Not so fast jumping to conclusions, say compliance experts.

In 2016, the European Union set down the General Data Protection Regulation, or GDPR, which regulates the ways that companies store the private information of people who use their services. It goes into effect tomorrow, May 25. Many people in the U.S. likely suspect that this only affects companies in Europe, specifically the way they store information like names, addresses and e-mail addresses.

But the law also affects websites and correspondence—cookies and pop-up ads. This means any U.S. firms with tracking cookies on their sites that have ensnared a European have theoretically become their brother’s keeper—or at least the keeper of their brother’s data, as far as EU law is concerned. If you store names, phone numbers, e-mail in a way that personally identifies somebody, the new regulation could apply to you, and the law promises hefty fines for those who don’t fall into line—20 million euros or 4 percent of annual income.  

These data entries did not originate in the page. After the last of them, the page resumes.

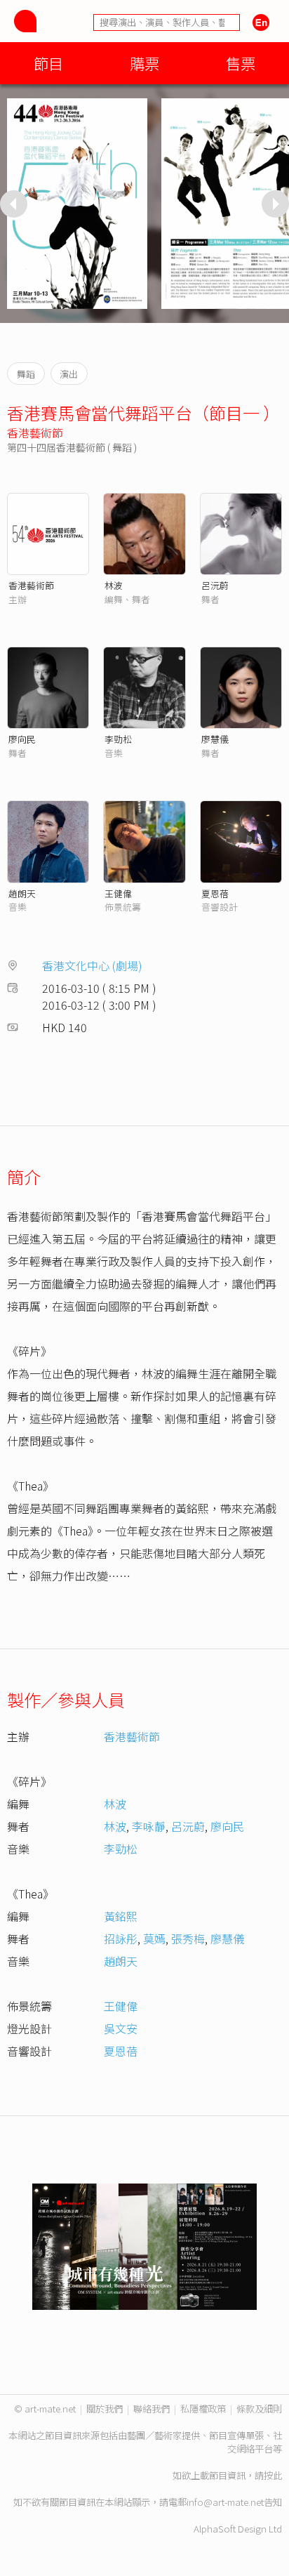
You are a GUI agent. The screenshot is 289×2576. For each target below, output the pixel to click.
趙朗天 (22, 893)
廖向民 (22, 739)
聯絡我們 (151, 2408)
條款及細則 (259, 2408)
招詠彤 (120, 1938)
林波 (114, 585)
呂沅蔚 (215, 585)
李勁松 (118, 739)
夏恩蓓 (215, 893)
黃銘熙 (120, 1916)
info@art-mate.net (225, 2502)
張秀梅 (188, 1938)
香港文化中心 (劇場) (92, 965)
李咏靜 (149, 1826)
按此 (273, 2475)
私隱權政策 (203, 2408)
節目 (48, 63)
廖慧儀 (215, 739)
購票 (144, 63)
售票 (240, 63)
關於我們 (104, 2408)
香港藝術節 (35, 432)
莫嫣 (154, 1938)
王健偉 (118, 893)
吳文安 (120, 2028)
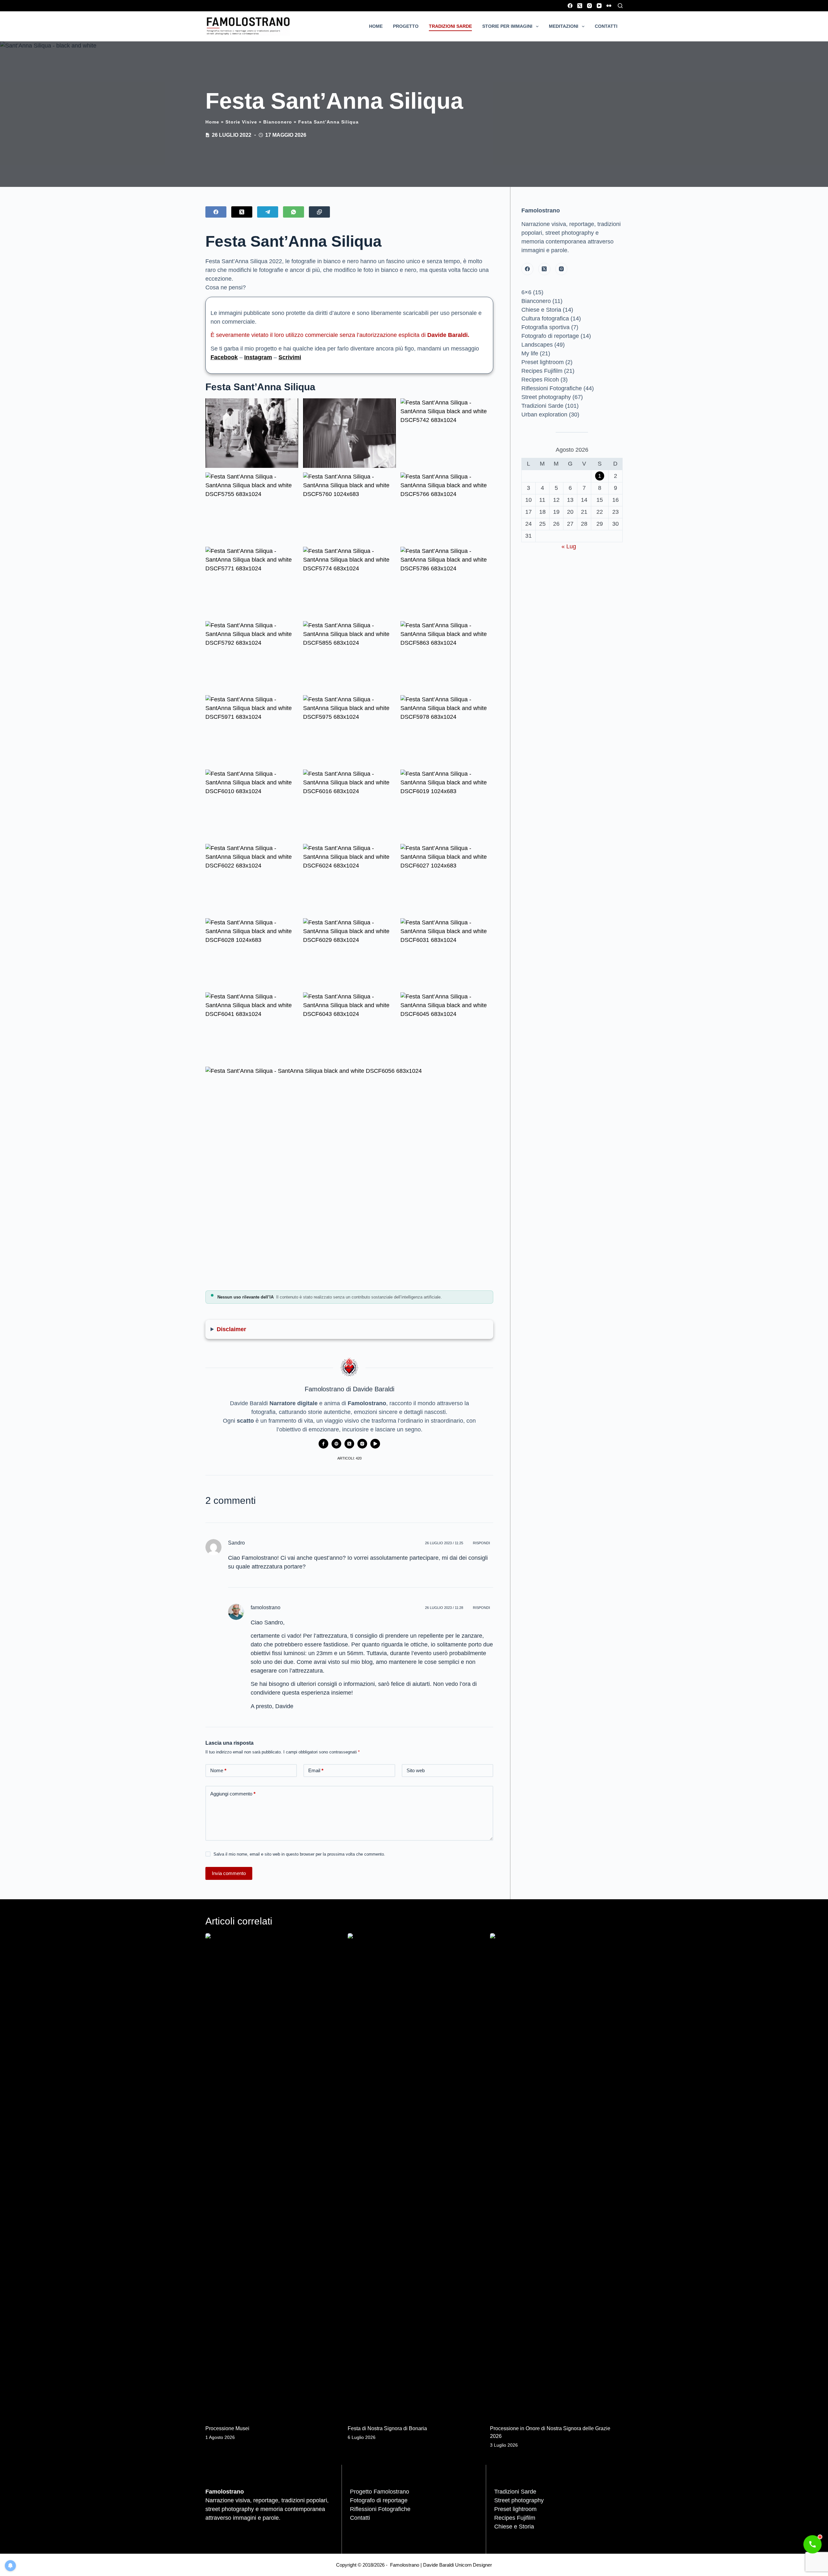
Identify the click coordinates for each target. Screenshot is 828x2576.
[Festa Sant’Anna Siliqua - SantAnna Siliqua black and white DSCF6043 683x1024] (349, 1027)
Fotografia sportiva (545, 327)
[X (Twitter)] (579, 5)
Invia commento (229, 1873)
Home (376, 26)
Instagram (258, 357)
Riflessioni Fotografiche (551, 388)
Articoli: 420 (349, 1458)
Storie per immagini (507, 26)
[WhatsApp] (293, 212)
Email (315, 1770)
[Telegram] (267, 212)
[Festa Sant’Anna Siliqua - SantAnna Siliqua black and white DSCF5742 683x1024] (446, 433)
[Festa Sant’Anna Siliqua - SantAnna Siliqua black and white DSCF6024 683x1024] (349, 878)
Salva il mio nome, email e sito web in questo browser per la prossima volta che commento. (299, 1854)
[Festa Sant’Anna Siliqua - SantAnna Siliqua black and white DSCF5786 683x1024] (446, 581)
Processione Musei (227, 2428)
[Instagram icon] (362, 1444)
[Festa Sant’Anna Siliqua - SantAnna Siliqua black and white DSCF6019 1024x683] (446, 804)
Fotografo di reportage (550, 336)
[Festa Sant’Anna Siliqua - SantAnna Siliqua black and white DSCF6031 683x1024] (446, 953)
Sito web (416, 1770)
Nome (218, 1770)
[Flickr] (608, 5)
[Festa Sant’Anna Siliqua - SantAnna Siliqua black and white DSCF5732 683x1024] (349, 433)
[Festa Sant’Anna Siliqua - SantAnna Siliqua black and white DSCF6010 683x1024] (251, 804)
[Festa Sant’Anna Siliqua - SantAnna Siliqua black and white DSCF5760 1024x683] (349, 507)
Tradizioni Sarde (450, 26)
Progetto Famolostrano (379, 2491)
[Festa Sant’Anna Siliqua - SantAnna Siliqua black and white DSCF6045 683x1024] (446, 1027)
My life (529, 353)
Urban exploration (544, 414)
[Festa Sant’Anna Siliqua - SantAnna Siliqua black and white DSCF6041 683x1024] (251, 1027)
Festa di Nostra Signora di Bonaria (387, 2428)
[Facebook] (570, 5)
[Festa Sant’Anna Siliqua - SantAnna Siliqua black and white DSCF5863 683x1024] (446, 656)
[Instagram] (589, 5)
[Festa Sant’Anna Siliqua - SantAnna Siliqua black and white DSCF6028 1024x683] (251, 953)
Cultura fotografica (545, 318)
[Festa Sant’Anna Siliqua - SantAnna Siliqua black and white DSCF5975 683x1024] (349, 730)
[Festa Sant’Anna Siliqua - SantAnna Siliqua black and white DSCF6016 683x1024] (349, 804)
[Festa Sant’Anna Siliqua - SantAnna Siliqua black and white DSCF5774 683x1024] (349, 581)
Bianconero (277, 121)
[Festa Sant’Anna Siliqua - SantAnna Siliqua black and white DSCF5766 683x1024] (446, 507)
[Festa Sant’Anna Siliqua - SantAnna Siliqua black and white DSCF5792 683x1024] (251, 656)
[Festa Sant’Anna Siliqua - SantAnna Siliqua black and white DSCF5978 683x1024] (446, 730)
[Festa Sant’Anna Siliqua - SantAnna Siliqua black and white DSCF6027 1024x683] (446, 878)
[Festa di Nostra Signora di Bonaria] (414, 2175)
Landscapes (537, 344)
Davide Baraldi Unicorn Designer (457, 2565)
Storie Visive (241, 121)
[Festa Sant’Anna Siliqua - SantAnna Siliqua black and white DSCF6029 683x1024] (349, 953)
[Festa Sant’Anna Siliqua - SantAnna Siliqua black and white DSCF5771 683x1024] (251, 581)
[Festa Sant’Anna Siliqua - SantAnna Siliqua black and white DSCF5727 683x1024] (251, 433)
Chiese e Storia (541, 310)
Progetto (406, 26)
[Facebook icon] (323, 1444)
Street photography (546, 397)
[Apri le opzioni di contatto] (812, 2544)
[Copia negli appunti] (319, 212)
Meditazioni (563, 26)
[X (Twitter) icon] (349, 1444)
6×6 (526, 292)
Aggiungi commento (233, 1793)
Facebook (224, 357)
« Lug (568, 546)
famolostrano (265, 1607)
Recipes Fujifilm (541, 371)
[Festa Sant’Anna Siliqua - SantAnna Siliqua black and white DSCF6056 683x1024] (349, 1175)
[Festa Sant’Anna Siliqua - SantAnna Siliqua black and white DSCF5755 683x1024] (251, 507)
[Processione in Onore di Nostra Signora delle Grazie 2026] (556, 2175)
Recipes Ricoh (540, 379)
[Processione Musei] (271, 2175)
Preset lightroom (542, 362)
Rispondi (481, 1543)
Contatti (606, 26)
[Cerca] (620, 5)
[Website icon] (336, 1444)
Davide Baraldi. (448, 335)
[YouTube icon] (375, 1444)
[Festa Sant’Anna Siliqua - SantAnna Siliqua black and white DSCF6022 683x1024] (251, 878)
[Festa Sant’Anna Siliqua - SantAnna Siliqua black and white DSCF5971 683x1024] (251, 730)
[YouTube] (599, 5)
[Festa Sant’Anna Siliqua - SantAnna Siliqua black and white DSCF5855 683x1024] (349, 656)
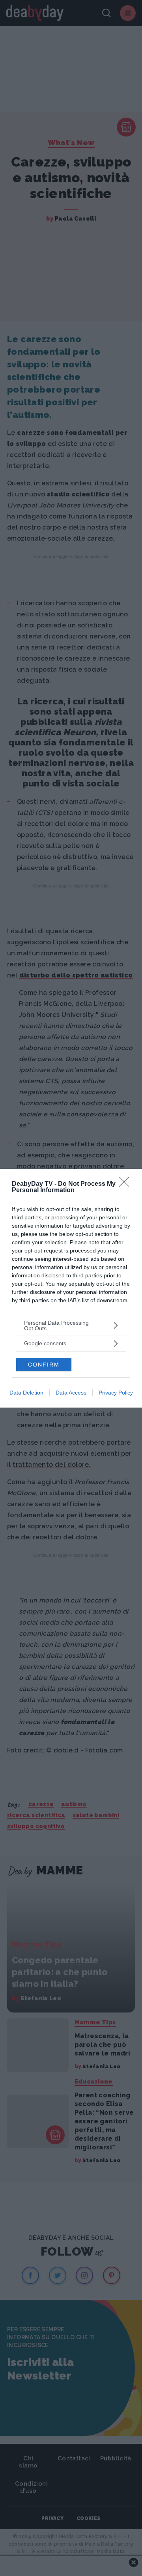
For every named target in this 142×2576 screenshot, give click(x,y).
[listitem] (71, 1325)
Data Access (71, 1392)
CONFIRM (44, 1364)
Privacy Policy (116, 1392)
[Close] (126, 1184)
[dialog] (71, 1288)
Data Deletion (26, 1392)
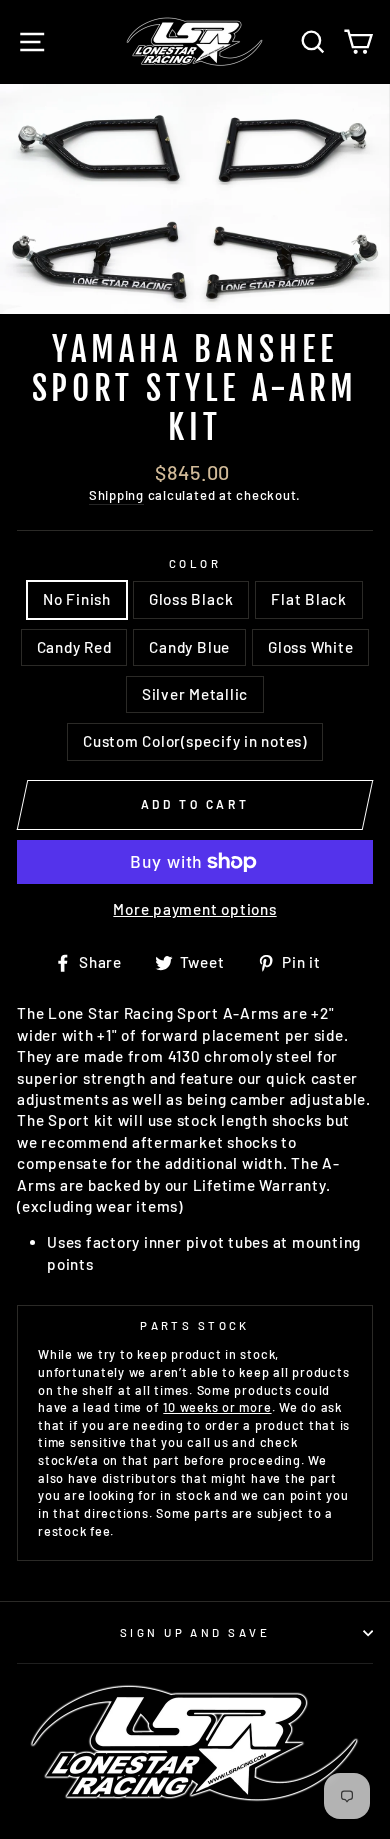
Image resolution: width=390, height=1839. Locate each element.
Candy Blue (189, 647)
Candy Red (74, 647)
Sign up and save (195, 1632)
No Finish (77, 599)
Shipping (116, 495)
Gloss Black (191, 599)
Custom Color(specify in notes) (195, 741)
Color (195, 563)
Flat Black (309, 599)
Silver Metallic (195, 694)
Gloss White (310, 647)
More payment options (194, 909)
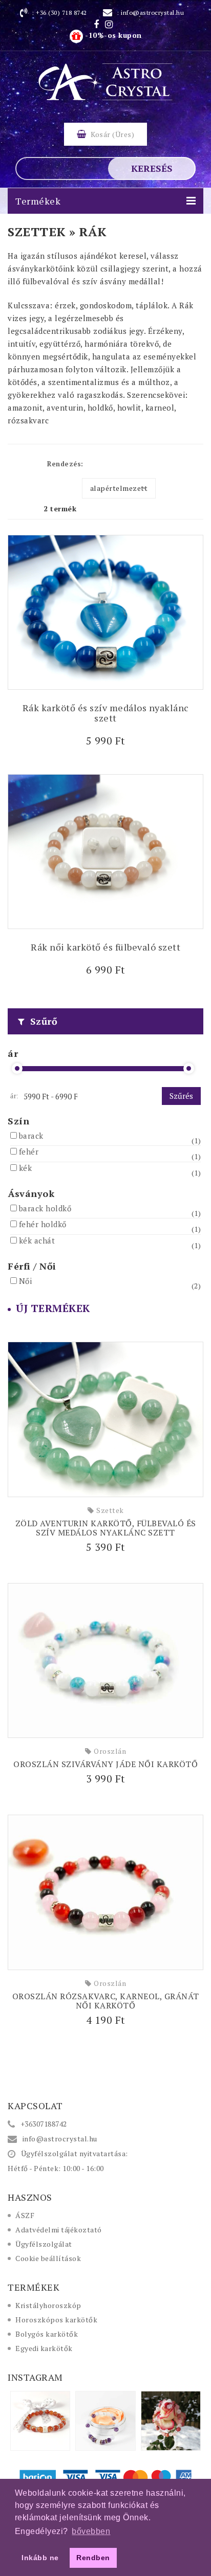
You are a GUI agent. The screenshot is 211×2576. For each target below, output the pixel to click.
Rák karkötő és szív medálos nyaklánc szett (106, 713)
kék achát (37, 1240)
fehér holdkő (43, 1224)
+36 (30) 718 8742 (61, 12)
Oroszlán (110, 1751)
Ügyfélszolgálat (43, 2244)
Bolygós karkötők (46, 2334)
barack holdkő (45, 1208)
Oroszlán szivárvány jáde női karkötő (105, 1764)
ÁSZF (24, 2215)
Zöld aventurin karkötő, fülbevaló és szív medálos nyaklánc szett (105, 1528)
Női (25, 1281)
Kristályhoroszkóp (48, 2305)
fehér (29, 1151)
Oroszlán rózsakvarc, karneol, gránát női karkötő (105, 2001)
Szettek (110, 1510)
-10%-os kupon (112, 35)
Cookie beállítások (48, 2258)
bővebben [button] (91, 2531)
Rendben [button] (93, 2558)
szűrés (181, 1096)
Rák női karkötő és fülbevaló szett (105, 947)
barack (31, 1136)
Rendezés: (65, 463)
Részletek (105, 739)
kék (25, 1168)
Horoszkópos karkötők (56, 2319)
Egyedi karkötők (44, 2348)
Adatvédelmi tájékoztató (58, 2229)
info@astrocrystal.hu (152, 12)
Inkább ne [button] (40, 2558)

Graig Norden, the founder and president of Freewheel Marketing, a financial services marketing technology consultant, says that this is especially going to change the game for those using spam e-mail marketing lists. “That’s a huge no-no now,” says Norden. “It’s even more problematic [under GDPR] because it’s easier for users to find out what list they are on and ask you to delete them permanently. There are more rigid rules to adhere to, so it’s not something people should be ignoring.”

The rule concerns the “processing” of personal data belonging to “natural persons” in the European Union. The processing activities means collection, recording and storage, as well as disclosure by transmission, of data related to “the offering of goods or services, irrespective of whether a payment of the data subject is required, to data subjects in the Union.”

Because the deadline is Friday, for a lot of people this is going to mean a lot of quick damage control. Already, a blizzard of e-mails have likely hit your in-boxes from companies updating their privacy policies and telling you what they are storing, how and why. Many firms are going to want to kill off their cookies and disable tracking analytics. Others are going to want to change their pop-ups asking people to join mailing lists. You can’t just invite somebody onto a list for one thing and then put them on a list for something else, writes Zach McDonald, the editorial director of Mineral Interactive, writing on Michael Kitces’s “Nerd’s Eye View” website.

How does the EU enforce this regulation on American small businesses? That’s a good question, says McDonald in an interview with Financial Advisor, and he says that Mineral has been in talks with lawyers and marketers trying to figure out how that would play out.

Still, “If you’re definitely marketing to EU data subjects,” he said in the interview, “you definitely need to comply, and the regulations are within their rights within the law to come after you because you are working with or intending to work with people under their purview.”

Privacy policies have to be in plain language. The regulation says that the data should also not be kept longer than necessary and that a time limit should be set for erasing it.